Power supplies smooth, filter, and rectify electricity that comes from wall outlets into a form that PCs can use. You can read more about that here. In doing so some of that electricity is lost in the form of heat. Older power supplies used to do so at much poorer rates like 60%-70%. That means out of the 100 watts your putting in 40%-30% was being wasted. This is an inescapable effect of physics for now. But some of that waste can be mitigated by using higher quality components more conductive paths for the electricity to flow and overall design changes. That why the 80 Plus certification was developed.
The 80 Plus Certification was developed to promote more efficient power supplies.

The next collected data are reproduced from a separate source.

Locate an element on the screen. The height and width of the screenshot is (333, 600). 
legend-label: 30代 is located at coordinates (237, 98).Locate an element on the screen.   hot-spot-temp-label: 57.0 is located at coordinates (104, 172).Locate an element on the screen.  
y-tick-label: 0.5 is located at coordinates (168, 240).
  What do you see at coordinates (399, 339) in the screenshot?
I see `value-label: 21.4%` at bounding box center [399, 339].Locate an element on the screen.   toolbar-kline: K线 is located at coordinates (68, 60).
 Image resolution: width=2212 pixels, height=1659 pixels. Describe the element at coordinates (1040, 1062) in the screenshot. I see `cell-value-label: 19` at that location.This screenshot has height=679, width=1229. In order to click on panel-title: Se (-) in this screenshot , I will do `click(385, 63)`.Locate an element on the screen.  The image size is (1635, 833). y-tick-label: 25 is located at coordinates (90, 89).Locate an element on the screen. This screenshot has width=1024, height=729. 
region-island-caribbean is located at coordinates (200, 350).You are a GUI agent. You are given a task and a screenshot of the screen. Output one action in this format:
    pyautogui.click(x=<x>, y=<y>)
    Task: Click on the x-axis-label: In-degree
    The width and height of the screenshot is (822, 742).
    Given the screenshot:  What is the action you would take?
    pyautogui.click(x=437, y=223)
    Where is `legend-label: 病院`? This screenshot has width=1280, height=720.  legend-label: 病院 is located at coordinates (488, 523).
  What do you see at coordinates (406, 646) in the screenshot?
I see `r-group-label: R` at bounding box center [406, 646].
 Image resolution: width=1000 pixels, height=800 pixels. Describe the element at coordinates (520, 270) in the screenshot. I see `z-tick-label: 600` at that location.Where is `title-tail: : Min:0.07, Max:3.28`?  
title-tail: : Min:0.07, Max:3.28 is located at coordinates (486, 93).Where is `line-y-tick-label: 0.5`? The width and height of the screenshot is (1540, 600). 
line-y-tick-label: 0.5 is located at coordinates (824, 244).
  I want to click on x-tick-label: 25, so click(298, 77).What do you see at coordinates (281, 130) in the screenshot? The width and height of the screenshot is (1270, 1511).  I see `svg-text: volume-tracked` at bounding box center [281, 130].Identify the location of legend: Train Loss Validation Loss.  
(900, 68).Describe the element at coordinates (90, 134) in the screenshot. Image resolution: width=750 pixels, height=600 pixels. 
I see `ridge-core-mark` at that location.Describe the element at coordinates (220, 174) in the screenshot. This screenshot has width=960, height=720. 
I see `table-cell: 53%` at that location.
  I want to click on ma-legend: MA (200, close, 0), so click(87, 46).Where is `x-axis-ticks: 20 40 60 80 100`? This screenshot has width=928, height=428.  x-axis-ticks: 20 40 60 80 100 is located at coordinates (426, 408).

I’ve included a chart above that gives you the efficiency at certain load points. For example the 80 Plus Bronze level at 20% load 82% of the electricity coming from you wall should be used to power the components of your PC and only 18% is lost. Load essentially mean if your power supply is rated at 100 watts your computer is demanding 20 Watts it is at 20% load. But as you can see in the chart there is no efficiency rating for less than 20% which mean at lower loads you power supply may be less efficient that is why it is important to buy a power supply with proper wattage. You can read more about that here. The price for 80 Plus rating don’t necessary follow the rating system for example you may find a 600 watt 80 Plus Gold for less then a 600 watt 80 Plus bronze. Many factor go into the pricing of a PSU like branding, components, accessories, modularity, and cosmetics. The important thing is to verify the PSU certification you can check a PSU 80 Plus rating here.
How important is efficiency? That is a tricky question for most consumers who may only use their PCs 3 hours or less a day it probably won’t make much difference on their power bill. But business and servers who run computer for 8-10 hours a day or even 24 hours would definitely benefit from more efficiency. The difference is significant from 80% efficiency to 90% means 10% less draw from the wall. If you are running a 500 watt server that mean you would draw 50 watts less on average. That would equate to nearly 438 kWh or Kilowatt hours a year at an average electicical rate of .12 per kWh that is about 52.56 dollars a year. That would make a significant difference if you had multiple machines. Also that would mean you wouldn’t have to pull that 50 watts out of the air when cooling that room. Efficiency is a tricky thing but if you have hundreds of users and dozens of servers it is an important consideration. And like i said a platinum power supply may not be much more expensive than a bronze so shop around and buy the right power supply.